Get ideas for writing
Another reader question: “Where can I get ideas for writing?”
Anywhere and everywhere. That’s the short answer.
The long answer is… Anywhere and everywhere:
- the nightly news stories
- books you read
- songs you hear
- idiosyncracies of people you know
- watching people in the mall
- sermons or homilies
- newspaper headlines
- shopping trips
- products you see in the store
- things that happen to you
- crafts you make
- foods you eat
- your dreams (both waking and sleeping)
- figures of speech
- creativity exercises (more about those later)
- television and movies
- radio shows and podcasts
- sunrises and sunsets
- watching a candle flame
- scrolling through a stock photo site
- sitting in traffic
- things that trigger emotions in yourself or others
- hospitals, museums, libraries (anywhere that you go, really)
- fears (no one wants ___ to happen to them)
- walking outdoors
- your headphones: letting your mind wander while you listen to nature sounds, a fountain, or a crackling fire
- the grocery store (I just made a typo and wrote “the grocery story.” I corrected it, but that could be an idea–what if you wrote about the grocery story–from country farm to corner store? See what I mean about ideas being anywhere and everywhere?)
Okay, so that’s 30. Deliver more than you promise, right?
Get ideas for writing
What I suspect is that your problem isn’t a lack of knowledge regarding how to get ideas for writing, at least not most of the time. Almost every writer has a head FULL of ideas. A little-known fact is that their heads may even begin to smoke, like this, from idea overload.
Having enough ideas for writing is important, and some writers keep entire notebooks full of potential article titles or snippets of scenes. This has the potential for being dangerous, however: they can become so overwhelmed with all the ideas they have that they never get around to completing anything.
The real problem is not how to get ideas for writing, but deciding which one to write about next. The real question, then, is “How do I know what to write about first?”
That will depend in part on whether or not you have an assignment or if you are the sole determiner of what to write next.

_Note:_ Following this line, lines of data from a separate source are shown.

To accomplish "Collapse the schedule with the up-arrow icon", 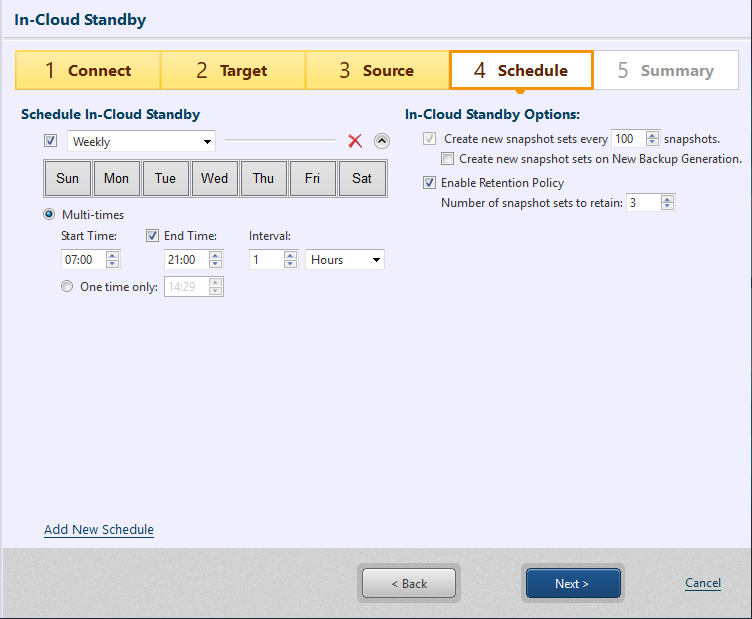I will click(382, 141).
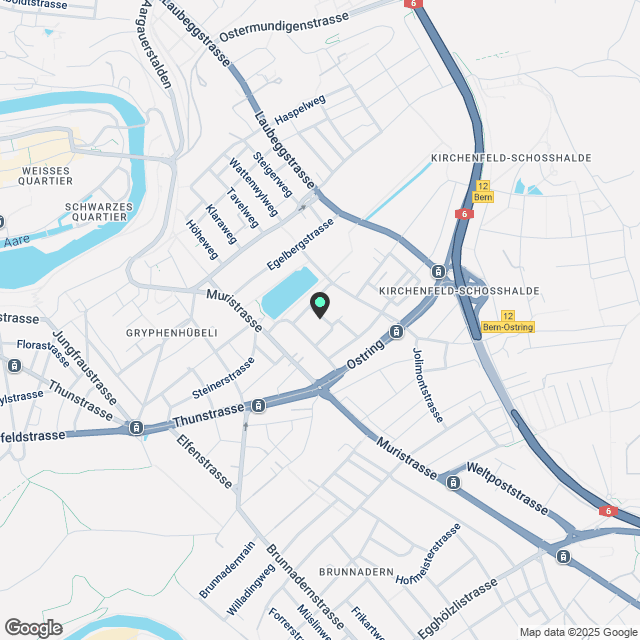Click tram stop at Muristrasse and Weltpoststrasse
640x640 pixels.
tap(453, 483)
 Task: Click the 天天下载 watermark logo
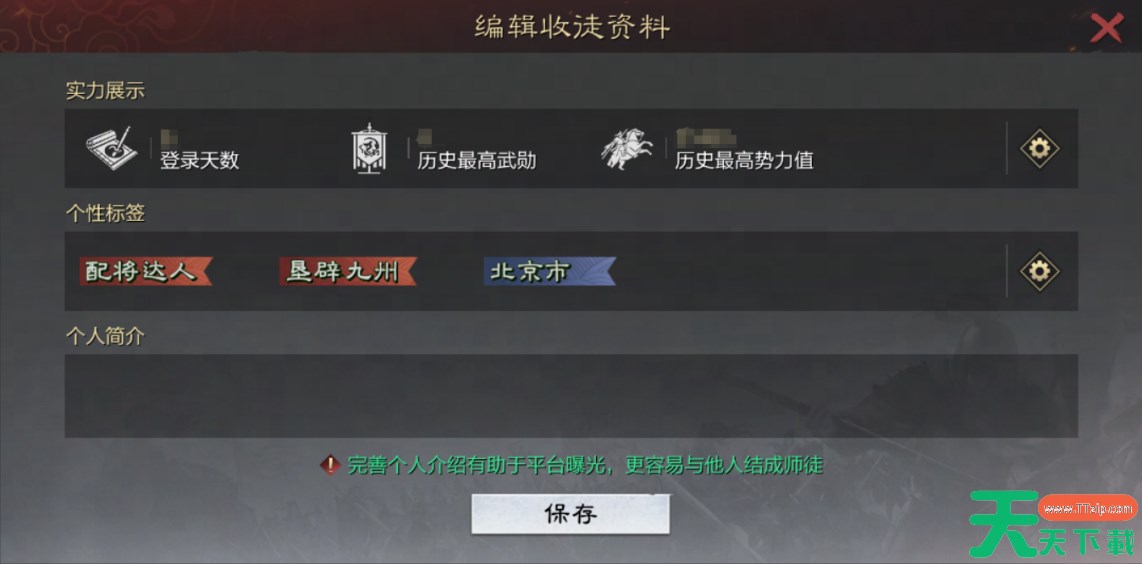(1054, 525)
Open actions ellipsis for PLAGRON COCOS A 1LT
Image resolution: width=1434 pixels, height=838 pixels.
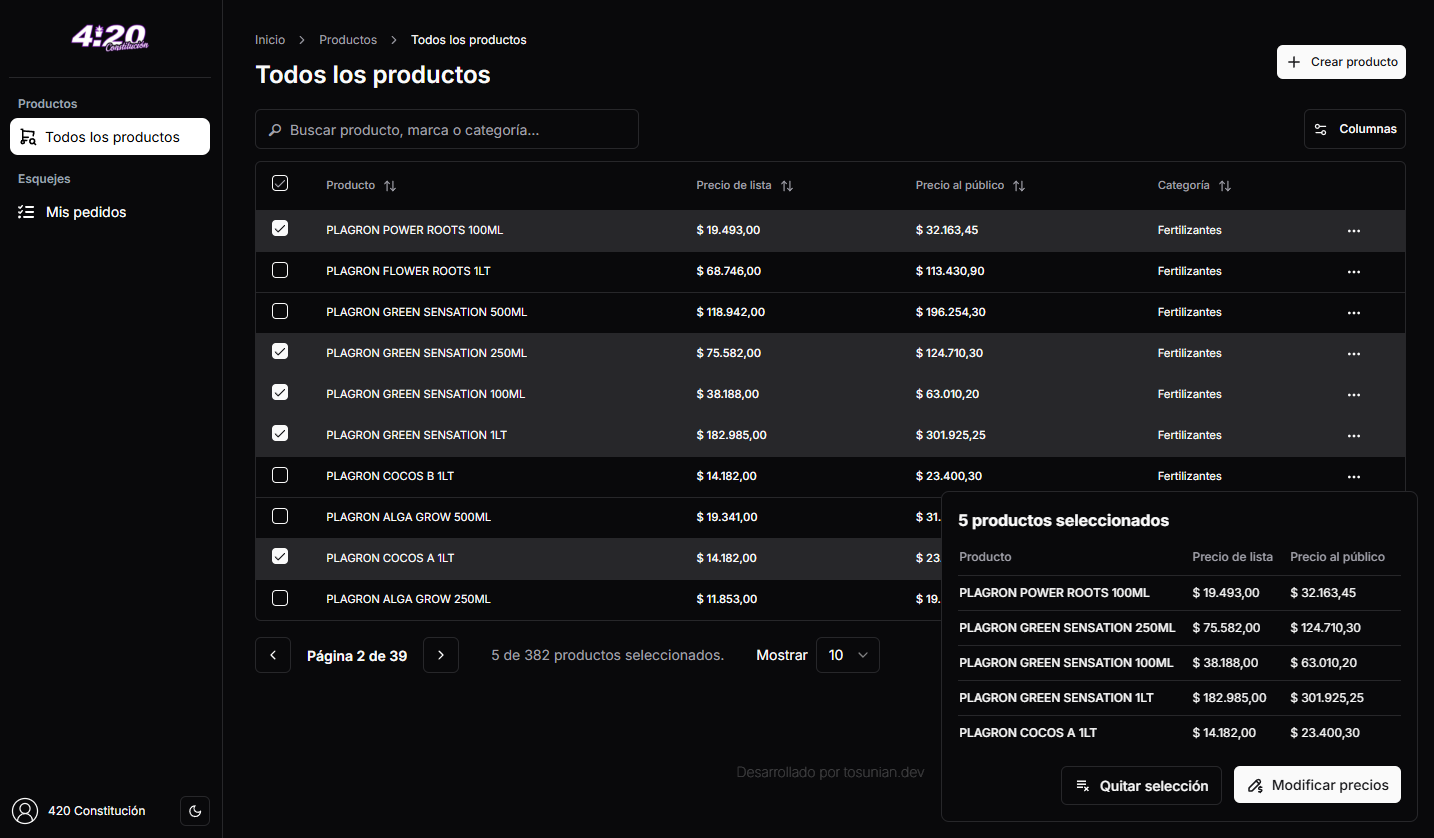pyautogui.click(x=1354, y=557)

If you have an assignment and someone else determines what you need to write, you don’t need topic ideas, you just need motivation, and you might need some inspiration.

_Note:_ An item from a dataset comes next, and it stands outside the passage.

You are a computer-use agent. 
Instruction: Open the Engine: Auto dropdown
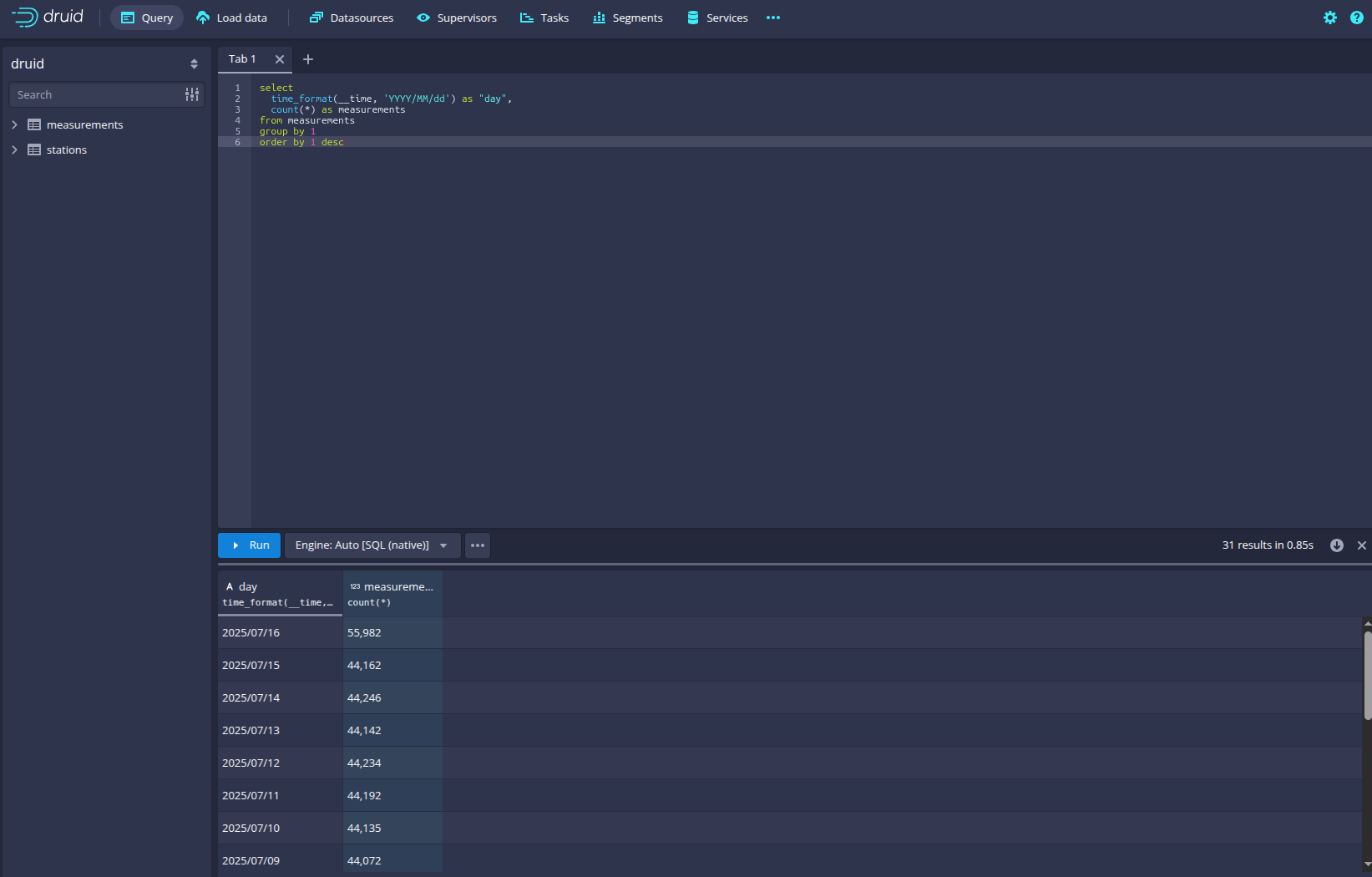372,545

Get creative to get more ideas
You might try combining two unrelated things and see what you come up with. Roger von Oech has creativity-stimulating exercises in his books A Whack on the Side of the Head, and A Kick in the Seat of the Pants. His books are classics, mainstays in the library of all kinds of creative people.
There are also creativity card decks on the market now like these storyteller cards. If you don’t have the cash (I know, right now those are only ten bucks, but I know how it can be for Creatives: sometimes you don’t have ten bucks), you can make your own set of creativity cards to use to trigger your imagination.
If you’re choosing your own topic, you can try using writing prompts.
Take a look around you and jot down five ideas it would be possible to use in something you write now or in the future. What sparked your ideas? Feel free to share in the comments.